Vietnam always welcomes foreign enterprises to invest long term in the country, Prime Minister Nguyen Tan Dung told the Vietnam Global Investment Forum, which gathered together 700 foreign investors and enterprises from 32 countries and territories as well as the local business community on September 30.
“Vietnam always attaches your success to our own success,” the PM said. “We want to have an open dialogue so that we can succeed together.”
He told the gathering that Vietnam recorded average GDP growth of about 6 per cent in the 2011-2015 period. GDP is now expected to exceed 6.5 per cent in 2015; the highest rate since 2011.
Vietnam is one of only a few countries to continuously maintain positive economic growth and is entering a new growth trajectory with macro-economic stability and low inflation.
In the 2016-2020 period, he said, the country’s economy is expected to grow at 6.5-7 per cent and trade turnover is to increase by 12-15 per cent, reaching $600 billion in 2020.
There are more than 19,000 foreign direct investment (FDI) projects in the country, with registered capital of $275 billion, with disbursement standing at $135 billion.
Many multinational corporations are investing effectively in Vietnam. The country is working with other members to create a successful ASEAN Economic Community with a GDP of $2.5 trillion.
Vietnam is also the first country to conclude negotiations and is expected to sign a free trade agreement with Europe at the end of the year.
These achievements, however, are still not commensurate with the country’s potential. “Vietnam’s business environment still needs to improve, with more specific measures required to overcome challenges, towards the goal of rapid and sustainable development,” the PM said.
Vietnam is perfecting the market mechanism and improving administrative procedures and infrastructure. Many laws have been amended and others enacted to promote the country’s business environment. Indicators for the business environment, such as taxation, customs and energy access, should improve to levels equal to countries in ASEAN 6 and ASEAN 4.
With the aim of promoting and perfecting the market economy, Vietnam is implementing reforms to public investment, which enables foreign investors to participate. It is updating and will soon announce investment projects in transport infrastructure and urban development under the public-private partnership (PPP) model.
The number of State-owned enterprises (SOEs) has fallen by about 90 per cent in the 20 years of implementing SOE restructuring. SOEs after equitization have recorded positive development in terms of scale and business performance.

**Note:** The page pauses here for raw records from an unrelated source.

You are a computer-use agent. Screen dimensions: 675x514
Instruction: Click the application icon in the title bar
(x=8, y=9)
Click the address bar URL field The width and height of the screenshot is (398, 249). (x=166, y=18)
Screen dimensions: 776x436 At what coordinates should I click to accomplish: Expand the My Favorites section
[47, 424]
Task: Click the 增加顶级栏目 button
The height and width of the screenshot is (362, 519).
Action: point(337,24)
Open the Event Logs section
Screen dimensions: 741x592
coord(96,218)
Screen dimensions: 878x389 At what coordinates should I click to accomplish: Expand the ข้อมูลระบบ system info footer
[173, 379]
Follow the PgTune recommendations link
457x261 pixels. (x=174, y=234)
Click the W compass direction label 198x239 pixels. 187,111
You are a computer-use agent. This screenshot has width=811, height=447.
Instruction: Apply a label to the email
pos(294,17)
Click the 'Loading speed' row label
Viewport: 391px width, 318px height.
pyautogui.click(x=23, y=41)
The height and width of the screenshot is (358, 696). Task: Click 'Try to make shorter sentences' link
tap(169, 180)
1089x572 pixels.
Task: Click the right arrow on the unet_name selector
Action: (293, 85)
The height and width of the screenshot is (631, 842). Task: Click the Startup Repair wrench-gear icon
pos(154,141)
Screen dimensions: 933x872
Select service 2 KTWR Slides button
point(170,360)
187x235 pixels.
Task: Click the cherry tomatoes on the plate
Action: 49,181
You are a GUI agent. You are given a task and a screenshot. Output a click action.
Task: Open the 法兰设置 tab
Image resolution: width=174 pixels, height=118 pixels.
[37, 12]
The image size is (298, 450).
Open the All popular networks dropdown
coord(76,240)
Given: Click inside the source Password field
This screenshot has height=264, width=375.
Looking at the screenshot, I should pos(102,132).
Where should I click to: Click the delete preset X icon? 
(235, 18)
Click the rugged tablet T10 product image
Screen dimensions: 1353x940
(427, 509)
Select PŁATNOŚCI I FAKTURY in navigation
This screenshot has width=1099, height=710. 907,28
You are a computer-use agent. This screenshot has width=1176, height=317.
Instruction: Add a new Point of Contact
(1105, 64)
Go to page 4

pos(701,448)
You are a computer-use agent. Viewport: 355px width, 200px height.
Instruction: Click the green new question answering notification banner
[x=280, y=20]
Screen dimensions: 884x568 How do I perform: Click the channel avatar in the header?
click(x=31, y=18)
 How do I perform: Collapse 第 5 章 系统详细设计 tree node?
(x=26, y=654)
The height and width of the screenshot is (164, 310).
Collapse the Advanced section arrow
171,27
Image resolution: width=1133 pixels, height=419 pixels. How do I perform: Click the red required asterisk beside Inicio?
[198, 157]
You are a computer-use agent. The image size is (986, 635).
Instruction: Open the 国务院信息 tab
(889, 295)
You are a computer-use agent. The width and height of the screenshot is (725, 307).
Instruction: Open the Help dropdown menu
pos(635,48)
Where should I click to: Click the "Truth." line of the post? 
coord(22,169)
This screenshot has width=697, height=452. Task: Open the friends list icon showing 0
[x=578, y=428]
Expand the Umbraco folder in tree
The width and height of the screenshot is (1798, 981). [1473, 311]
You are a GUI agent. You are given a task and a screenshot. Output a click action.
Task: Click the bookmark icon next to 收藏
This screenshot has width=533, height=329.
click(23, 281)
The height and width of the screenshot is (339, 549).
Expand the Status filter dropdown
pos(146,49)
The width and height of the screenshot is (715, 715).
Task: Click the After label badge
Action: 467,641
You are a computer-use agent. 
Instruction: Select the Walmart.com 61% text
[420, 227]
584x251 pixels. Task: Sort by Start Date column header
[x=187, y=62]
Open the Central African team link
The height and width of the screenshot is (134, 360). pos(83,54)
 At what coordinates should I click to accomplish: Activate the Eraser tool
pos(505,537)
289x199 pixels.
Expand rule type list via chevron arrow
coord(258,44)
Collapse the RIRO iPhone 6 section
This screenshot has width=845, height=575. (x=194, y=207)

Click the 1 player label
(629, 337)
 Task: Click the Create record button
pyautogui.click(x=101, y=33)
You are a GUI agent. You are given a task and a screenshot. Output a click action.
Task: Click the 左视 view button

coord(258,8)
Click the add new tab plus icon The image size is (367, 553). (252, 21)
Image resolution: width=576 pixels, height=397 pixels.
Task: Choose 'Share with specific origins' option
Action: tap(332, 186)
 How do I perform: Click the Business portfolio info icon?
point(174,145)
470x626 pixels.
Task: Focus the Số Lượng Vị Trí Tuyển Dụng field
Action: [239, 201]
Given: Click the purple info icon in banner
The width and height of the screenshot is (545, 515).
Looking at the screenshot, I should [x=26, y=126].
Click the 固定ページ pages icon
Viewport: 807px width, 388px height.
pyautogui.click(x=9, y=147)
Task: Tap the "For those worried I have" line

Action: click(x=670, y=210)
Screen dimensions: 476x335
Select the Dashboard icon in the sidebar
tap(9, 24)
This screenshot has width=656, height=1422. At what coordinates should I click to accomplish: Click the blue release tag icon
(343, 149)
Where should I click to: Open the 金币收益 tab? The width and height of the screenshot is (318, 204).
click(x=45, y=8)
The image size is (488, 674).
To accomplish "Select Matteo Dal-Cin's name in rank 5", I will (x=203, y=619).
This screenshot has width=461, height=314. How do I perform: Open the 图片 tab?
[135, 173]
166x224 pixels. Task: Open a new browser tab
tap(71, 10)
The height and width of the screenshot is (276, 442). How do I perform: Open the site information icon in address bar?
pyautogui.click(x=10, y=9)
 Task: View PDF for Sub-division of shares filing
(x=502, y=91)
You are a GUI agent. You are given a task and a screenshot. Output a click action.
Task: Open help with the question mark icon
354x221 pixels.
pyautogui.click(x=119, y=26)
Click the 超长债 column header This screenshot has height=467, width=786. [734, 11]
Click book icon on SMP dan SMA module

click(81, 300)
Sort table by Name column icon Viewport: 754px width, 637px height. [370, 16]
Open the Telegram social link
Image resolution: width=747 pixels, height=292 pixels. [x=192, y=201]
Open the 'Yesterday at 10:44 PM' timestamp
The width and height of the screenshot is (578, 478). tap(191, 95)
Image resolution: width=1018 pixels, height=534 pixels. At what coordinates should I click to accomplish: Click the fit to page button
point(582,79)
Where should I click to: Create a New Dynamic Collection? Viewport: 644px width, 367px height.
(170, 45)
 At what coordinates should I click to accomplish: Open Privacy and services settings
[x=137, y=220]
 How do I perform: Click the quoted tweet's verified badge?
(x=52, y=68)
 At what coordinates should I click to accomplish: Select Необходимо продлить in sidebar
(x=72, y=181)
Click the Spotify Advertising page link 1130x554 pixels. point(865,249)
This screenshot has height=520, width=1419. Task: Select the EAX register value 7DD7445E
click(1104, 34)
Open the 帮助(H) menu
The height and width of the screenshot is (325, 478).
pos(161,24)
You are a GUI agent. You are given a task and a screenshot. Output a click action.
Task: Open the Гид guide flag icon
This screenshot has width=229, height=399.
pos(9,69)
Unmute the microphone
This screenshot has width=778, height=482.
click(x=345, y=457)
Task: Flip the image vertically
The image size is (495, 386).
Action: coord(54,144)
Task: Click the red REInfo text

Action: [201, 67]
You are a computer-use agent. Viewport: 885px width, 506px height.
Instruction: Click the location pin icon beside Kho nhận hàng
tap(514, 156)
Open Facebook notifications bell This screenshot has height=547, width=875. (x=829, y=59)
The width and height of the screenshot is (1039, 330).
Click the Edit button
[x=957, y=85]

More and more SOEs after equitization will be allowed to list their shares on the stock market. This is a good opportunity for foreign investors to seek investment opportunities and conduct merger and acquisition (M&A) deals, the PM added.
Regarding financial markets, as they are at a modest scale Vietnam continues to change and amend policies. It has relaxed restrictions on foreign investors in the stock market and purchasing government and corporate bonds.